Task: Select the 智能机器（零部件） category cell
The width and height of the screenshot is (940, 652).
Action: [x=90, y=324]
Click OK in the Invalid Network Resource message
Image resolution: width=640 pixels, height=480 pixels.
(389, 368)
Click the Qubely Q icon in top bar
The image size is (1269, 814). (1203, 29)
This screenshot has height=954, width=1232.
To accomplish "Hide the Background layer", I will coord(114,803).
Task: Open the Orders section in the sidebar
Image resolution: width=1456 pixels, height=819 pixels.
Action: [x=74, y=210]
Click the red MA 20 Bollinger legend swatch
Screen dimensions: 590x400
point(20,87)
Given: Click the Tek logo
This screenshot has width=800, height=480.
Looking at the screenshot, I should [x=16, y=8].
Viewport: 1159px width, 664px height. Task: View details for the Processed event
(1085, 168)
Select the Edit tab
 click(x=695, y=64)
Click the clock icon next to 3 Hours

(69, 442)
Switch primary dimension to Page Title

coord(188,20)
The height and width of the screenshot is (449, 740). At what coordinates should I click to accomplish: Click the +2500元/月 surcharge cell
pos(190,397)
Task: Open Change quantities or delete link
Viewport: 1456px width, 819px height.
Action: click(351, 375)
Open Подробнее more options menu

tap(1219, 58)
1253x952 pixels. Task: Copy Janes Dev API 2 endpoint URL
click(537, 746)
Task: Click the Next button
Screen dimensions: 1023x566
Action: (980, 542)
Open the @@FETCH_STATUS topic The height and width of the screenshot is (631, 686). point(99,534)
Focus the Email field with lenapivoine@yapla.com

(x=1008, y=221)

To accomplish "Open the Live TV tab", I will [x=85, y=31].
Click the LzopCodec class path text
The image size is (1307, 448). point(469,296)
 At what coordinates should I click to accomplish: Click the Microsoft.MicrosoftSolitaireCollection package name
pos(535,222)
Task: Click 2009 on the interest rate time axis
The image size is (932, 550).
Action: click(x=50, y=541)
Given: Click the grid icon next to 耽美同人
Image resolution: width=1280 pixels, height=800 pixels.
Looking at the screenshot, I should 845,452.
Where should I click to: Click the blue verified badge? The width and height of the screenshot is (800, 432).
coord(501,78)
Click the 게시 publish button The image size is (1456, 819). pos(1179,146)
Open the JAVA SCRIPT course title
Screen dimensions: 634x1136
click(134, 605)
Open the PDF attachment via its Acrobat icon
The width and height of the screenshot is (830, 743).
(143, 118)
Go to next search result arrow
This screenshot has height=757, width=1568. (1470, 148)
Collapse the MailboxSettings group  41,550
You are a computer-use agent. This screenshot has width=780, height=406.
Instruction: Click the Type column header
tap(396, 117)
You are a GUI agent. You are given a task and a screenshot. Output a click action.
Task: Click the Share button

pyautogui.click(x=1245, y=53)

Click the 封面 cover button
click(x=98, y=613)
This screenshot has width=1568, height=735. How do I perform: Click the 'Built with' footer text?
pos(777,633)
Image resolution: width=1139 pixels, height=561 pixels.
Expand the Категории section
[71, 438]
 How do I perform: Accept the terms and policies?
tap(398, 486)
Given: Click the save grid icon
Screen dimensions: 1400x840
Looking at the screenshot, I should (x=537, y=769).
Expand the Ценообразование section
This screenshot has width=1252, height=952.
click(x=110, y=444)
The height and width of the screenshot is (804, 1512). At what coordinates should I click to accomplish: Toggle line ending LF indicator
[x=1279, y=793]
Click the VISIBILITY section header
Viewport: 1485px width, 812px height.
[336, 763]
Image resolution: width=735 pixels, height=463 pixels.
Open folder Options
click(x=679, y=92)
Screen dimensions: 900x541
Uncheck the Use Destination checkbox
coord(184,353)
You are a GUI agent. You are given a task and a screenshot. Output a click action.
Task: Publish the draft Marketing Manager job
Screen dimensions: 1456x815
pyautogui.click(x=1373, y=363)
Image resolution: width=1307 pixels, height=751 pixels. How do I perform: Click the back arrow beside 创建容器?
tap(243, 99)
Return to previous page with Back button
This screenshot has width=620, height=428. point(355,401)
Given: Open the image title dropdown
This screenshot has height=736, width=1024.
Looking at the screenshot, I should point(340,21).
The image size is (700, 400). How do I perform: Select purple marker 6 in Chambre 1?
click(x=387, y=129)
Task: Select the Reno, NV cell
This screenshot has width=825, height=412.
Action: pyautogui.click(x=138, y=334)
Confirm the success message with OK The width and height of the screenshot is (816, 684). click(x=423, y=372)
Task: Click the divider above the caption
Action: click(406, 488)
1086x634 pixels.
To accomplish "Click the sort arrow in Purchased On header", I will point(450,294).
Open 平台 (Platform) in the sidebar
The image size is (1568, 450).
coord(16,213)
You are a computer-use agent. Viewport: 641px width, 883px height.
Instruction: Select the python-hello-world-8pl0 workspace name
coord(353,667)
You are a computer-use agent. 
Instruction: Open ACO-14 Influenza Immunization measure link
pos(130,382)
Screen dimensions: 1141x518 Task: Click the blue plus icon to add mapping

Prompt: Return all of the records above line for line, with no changes to any character.

Result below:
Task: Select the 智能机器（零部件） category cell
The width and height of the screenshot is (940, 652).
Action: [x=90, y=324]
Click OK in the Invalid Network Resource message
Image resolution: width=640 pixels, height=480 pixels.
(389, 368)
Click the Qubely Q icon in top bar
The image size is (1269, 814). (1203, 29)
This screenshot has height=954, width=1232.
To accomplish "Hide the Background layer", I will coord(114,803).
Task: Open the Orders section in the sidebar
Image resolution: width=1456 pixels, height=819 pixels.
Action: [x=74, y=210]
Click the red MA 20 Bollinger legend swatch
Screen dimensions: 590x400
point(20,87)
Given: Click the Tek logo
This screenshot has width=800, height=480.
Looking at the screenshot, I should [x=16, y=8].
Viewport: 1159px width, 664px height. Task: View details for the Processed event
(1085, 168)
Select the Edit tab
 click(x=695, y=64)
Click the clock icon next to 3 Hours

(69, 442)
Switch primary dimension to Page Title

coord(188,20)
The height and width of the screenshot is (449, 740). At what coordinates should I click to accomplish: Click the +2500元/月 surcharge cell
pos(190,397)
Task: Open Change quantities or delete link
Viewport: 1456px width, 819px height.
Action: click(351, 375)
Open Подробнее more options menu

tap(1219, 58)
1253x952 pixels. Task: Copy Janes Dev API 2 endpoint URL
click(537, 746)
Task: Click the Next button
Screen dimensions: 1023x566
Action: (980, 542)
Open the @@FETCH_STATUS topic The height and width of the screenshot is (631, 686). point(99,534)
Focus the Email field with lenapivoine@yapla.com

(x=1008, y=221)

To accomplish "Open the Live TV tab", I will [x=85, y=31].
Click the LzopCodec class path text
The image size is (1307, 448). point(469,296)
 At what coordinates should I click to accomplish: Click the Microsoft.MicrosoftSolitaireCollection package name
pos(535,222)
Task: Click 2009 on the interest rate time axis
The image size is (932, 550).
Action: click(x=50, y=541)
Given: Click the grid icon next to 耽美同人
Image resolution: width=1280 pixels, height=800 pixels.
Looking at the screenshot, I should 845,452.
Where should I click to: Click the blue verified badge? The width and height of the screenshot is (800, 432).
coord(501,78)
Click the 게시 publish button The image size is (1456, 819). pos(1179,146)
Open the JAVA SCRIPT course title
Screen dimensions: 634x1136
click(134, 605)
Open the PDF attachment via its Acrobat icon
The width and height of the screenshot is (830, 743).
(143, 118)
Go to next search result arrow
This screenshot has height=757, width=1568. (1470, 148)
Collapse the MailboxSettings group  41,550
You are a computer-use agent. This screenshot has width=780, height=406.
Instruction: Click the Type column header
tap(396, 117)
You are a GUI agent. You are given a task and a screenshot. Output a click action.
Task: Click the Share button

pyautogui.click(x=1245, y=53)

Click the 封面 cover button
click(x=98, y=613)
This screenshot has width=1568, height=735. How do I perform: Click the 'Built with' footer text?
pos(777,633)
Image resolution: width=1139 pixels, height=561 pixels.
Expand the Категории section
[71, 438]
 How do I perform: Accept the terms and policies?
tap(398, 486)
Given: Click the save grid icon
Screen dimensions: 1400x840
Looking at the screenshot, I should (x=537, y=769).
Expand the Ценообразование section
This screenshot has width=1252, height=952.
click(x=110, y=444)
The height and width of the screenshot is (804, 1512). At what coordinates should I click to accomplish: Toggle line ending LF indicator
[x=1279, y=793]
Click the VISIBILITY section header
Viewport: 1485px width, 812px height.
[336, 763]
Image resolution: width=735 pixels, height=463 pixels.
Open folder Options
click(x=679, y=92)
Screen dimensions: 900x541
Uncheck the Use Destination checkbox
coord(184,353)
You are a GUI agent. You are given a task and a screenshot. Output a click action.
Task: Publish the draft Marketing Manager job
Screen dimensions: 1456x815
pyautogui.click(x=1373, y=363)
Image resolution: width=1307 pixels, height=751 pixels. How do I perform: Click the back arrow beside 创建容器?
tap(243, 99)
Return to previous page with Back button
This screenshot has width=620, height=428. point(355,401)
Given: Open the image title dropdown
This screenshot has height=736, width=1024.
Looking at the screenshot, I should point(340,21).
The image size is (700, 400). How do I perform: Select purple marker 6 in Chambre 1?
click(x=387, y=129)
Task: Select the Reno, NV cell
This screenshot has width=825, height=412.
Action: pyautogui.click(x=138, y=334)
Confirm the success message with OK The width and height of the screenshot is (816, 684). click(x=423, y=372)
Task: Click the divider above the caption
Action: click(406, 488)
1086x634 pixels.
To accomplish "Click the sort arrow in Purchased On header", I will point(450,294).
Open 平台 (Platform) in the sidebar
The image size is (1568, 450).
coord(16,213)
You are a computer-use agent. Viewport: 641px width, 883px height.
Instruction: Select the python-hello-world-8pl0 workspace name
coord(353,667)
You are a computer-use agent. 
Instruction: Open ACO-14 Influenza Immunization measure link
pos(130,382)
Screen dimensions: 1141x518 Task: Click the blue plus icon to add mapping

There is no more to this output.